WHAT YOU SHOULD DO: Scan the data, and whenever a line contains "agent", copy it.

Dataset entries:
**********
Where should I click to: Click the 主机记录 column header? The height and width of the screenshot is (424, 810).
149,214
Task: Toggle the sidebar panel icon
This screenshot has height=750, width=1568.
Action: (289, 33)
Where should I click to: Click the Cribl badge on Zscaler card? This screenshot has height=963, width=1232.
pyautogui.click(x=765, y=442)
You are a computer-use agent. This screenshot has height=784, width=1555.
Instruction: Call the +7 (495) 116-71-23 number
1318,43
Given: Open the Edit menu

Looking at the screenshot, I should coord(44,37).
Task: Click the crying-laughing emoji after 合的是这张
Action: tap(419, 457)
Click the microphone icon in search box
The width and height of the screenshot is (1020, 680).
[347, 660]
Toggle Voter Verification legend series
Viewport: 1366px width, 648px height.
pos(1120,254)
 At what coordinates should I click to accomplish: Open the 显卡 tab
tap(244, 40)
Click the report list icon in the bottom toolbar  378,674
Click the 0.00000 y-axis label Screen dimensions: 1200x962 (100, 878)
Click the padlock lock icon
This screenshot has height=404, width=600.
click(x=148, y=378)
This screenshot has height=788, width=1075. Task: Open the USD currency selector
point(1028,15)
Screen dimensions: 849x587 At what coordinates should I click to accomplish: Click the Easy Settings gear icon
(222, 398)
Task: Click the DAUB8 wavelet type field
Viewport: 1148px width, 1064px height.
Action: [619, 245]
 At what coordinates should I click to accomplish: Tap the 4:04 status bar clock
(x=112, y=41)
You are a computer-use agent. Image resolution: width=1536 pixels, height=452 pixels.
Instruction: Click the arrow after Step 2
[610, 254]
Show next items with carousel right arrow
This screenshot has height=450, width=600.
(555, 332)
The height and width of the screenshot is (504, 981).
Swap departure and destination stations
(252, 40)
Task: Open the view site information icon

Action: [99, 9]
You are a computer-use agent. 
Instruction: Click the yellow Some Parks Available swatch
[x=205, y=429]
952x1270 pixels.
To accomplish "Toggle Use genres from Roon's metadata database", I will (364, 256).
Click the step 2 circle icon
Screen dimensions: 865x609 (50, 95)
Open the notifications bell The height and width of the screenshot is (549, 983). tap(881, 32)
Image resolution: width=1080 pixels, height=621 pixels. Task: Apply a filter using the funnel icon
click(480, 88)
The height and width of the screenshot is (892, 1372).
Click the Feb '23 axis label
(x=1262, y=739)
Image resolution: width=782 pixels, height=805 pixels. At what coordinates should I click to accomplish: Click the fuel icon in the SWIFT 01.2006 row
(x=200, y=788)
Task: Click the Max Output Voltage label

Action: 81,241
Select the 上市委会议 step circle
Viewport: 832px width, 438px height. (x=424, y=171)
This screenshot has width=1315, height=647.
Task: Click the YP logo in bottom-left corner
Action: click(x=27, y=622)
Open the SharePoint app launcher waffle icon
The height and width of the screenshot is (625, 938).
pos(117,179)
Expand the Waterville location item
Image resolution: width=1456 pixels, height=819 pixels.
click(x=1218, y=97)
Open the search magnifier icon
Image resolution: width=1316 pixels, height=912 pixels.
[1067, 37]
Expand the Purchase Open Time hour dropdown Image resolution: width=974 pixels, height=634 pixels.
**********
RESPONSE TO THIS TASK:
You are a computer-use agent. This screenshot has height=784, width=1555.
You are a computer-use agent. Image resolution: width=1536 pixels, height=452 pixels.
You are a computer-use agent. 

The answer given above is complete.